Artistic freedom on display at historic high school’s Passover biennale
The first Autonomous Art Biennale opens at Gymnasia Herzliya in Tel Aviv, offering ‘Experiments in Learning’
It was a clever idea to host the first Autonomous Art Biennale, a sprawling art exhibition, at the Gymnasia Herzliya high school in Tel Aviv, given its educational aims.
Titled “Experiments in Learning,” the two-week-long art exhibition, March 31-April 13, with works by 33 artists, is displayed throughout the hallways, classrooms, gym, schoolyards and even the teachers’ room of the historic Tel Aviv institution, with free entry for all.
Ester Schneider’s “Lamp Partition,” a fringed feathered and fabric installation, runs between the blue metal lockers of two corridors, while Ohad Meromi’s outdoor gazebo, created in the colors of the Palestinian and Israeli flags, sits in a corner of a schoolyard.
Cheli Yuzbitz has an unnamed installation of square-cut pieces of stone, echoing the age-old speckled tiles that make up the school flooring, while Fatma Abu Rumi’s hairpieces, twisted into crowns and hairbands to spotlight stereotypes of Arab women, hang outside the teachers’ lounge.
Visiting New York artist Mark Tribe has wall-sized prints depicting a series of green landscape images produced with the help of artificial intelligence, showing the allure of digital imagery.
In the same downstairs space, Shira Sagol’s “Hello First Grade,” a circular floor installation of 100 paper flowers, is made from 25,000 notes and scribbles written by her children during the years of the pandemic.
And those were just a handful of the artworks visible in the day prior to the official March 31 opening.
It took a year and a half to pull it all together, said co-curator Roy Brand, who worked closely with his co-curators Sandra Weil and Rula Khoury as well as principal Ze’ev Degani and sculptor Tsibi Geva on the event.

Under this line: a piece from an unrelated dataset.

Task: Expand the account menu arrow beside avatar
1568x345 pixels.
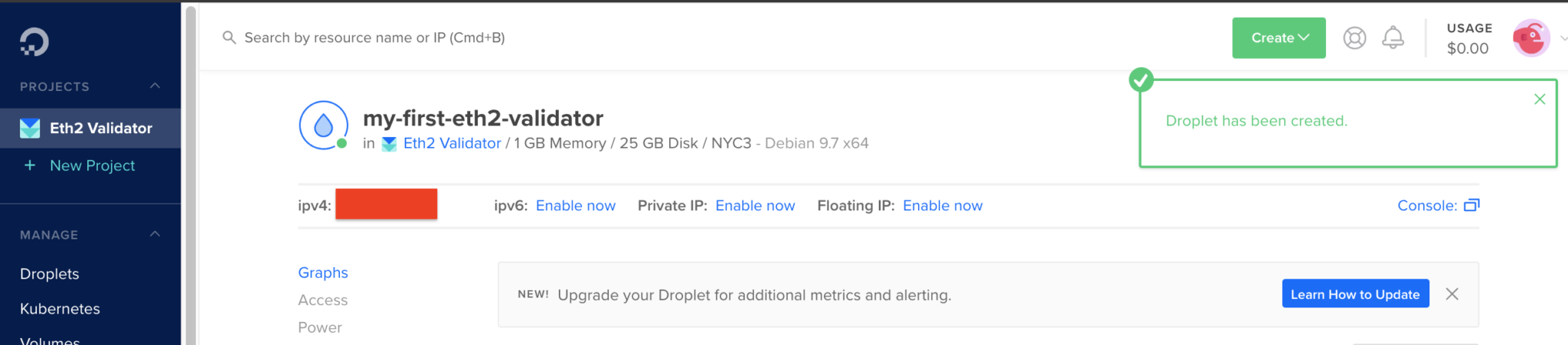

Brand, a senior lecturer at Bezalel Academy of Arts and Design, and his fellow curators, wanted to bring the idea of a biennale — an art event that takes place once every two years — to their corner of Israel’s art world.
“Art is alive and kicking and reacts to what’s happening and raises questions and concerns and sometimes it’s a little ahead of its time,” he said. “People like me can go to the Venice Biennale but we wanted to have something like it here, to be part of kids’ learning experiences here in Israel.”

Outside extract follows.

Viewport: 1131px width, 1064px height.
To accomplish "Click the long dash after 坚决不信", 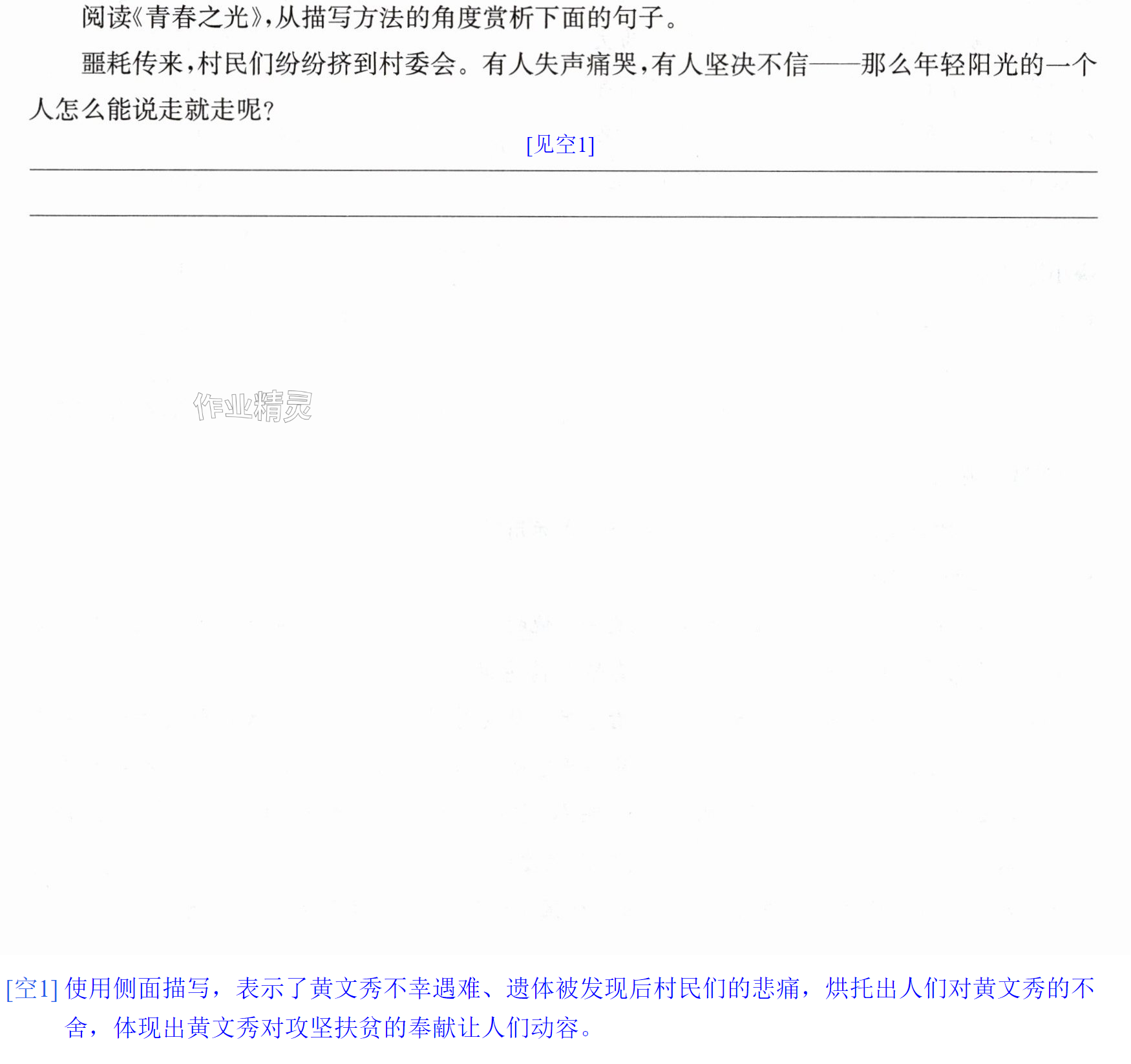I will tap(834, 65).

A biennale, unlike a museum, doesn’t collect art, and it also doesn’t sell artworks like other art events. It offers art for art’s sake, pushing artists to create and viewers to come, see and appreciate.
“Art is a toolbox for knowing how to play, build things; sometimes it fails and sometimes something interesting comes out,” said Brand.
The “autonomous” in the biennale’s name comes from the spirit of the curators, he said, in which they were each autonomous throughout the process and didn’t veto one another’s choices.
The Swedish-born Weil, said Brand, is a curator very focused on craft and traditional works of art from non-Western societies, particularly as a board member of Kuchinate, an art and design-based non-profit that provides economic and social empowerment to African refugee women living in south Tel Aviv.
Rula Khoury is a Haifa-born Arab art curator, historian and critic who brings other narratives to bear, including some that force viewers to learn to live with otherness, said Brand.
“‘Autonomous’ offered a wide-ranging theme,” said Brand, “in terms of voices and representation and not only international but inter-local, too.”
Brand, a longtime friend of Degani and Geva, said the three came up with the biennale idea while sitting together in Degani’s office one day. The Gymnasia runs a well-known art program at the school, with many students studying various art subjects including cinema or architecture as their high school major.
Degani’s dedication to arts education inspired Brand, as did Degani’s offer of the school as a setting.
The school, originally known as HaGymnasia HaIvrit, was the country’s first Hebrew high school, founded in 1905 in Jaffa. It was renamed Gymnasia Herzliya when its next building was constructed on Herzl Street in Tel Aviv’s Ahuzat Habayit, the first Jewish neighborhood of the nascent city outside of Jaffa.
The high school was moved again in 1962 to its current location on Jabotinsky Street in the city’s northern end, when the original, architectural masterpiece, designed to mimic elements of Solomon’s Temple, was razed to build Shalom Tower, then the city’s tallest building.
The sprawling campus offers plenty of spaces to exhibit the Autonomous Art Biennale artworks, and to host the rich programming schedule, filled with open classes, workshops, screenings and lectures, all free with pre-registration.
Visitors are also welcome to take part in impromptu soccer and basketball games and ping pong matches on the grounds of the school, and to picnic as well.
Check the Autonomous Art Biennale website (in Hebrew, English and Russian) for hours, activities and workshops led by Gymnasia teachers and students, Beit Berl’s Hamidrasha Faculty of Arts lecturers and faculty from Bezalel Academy of Arts and Design.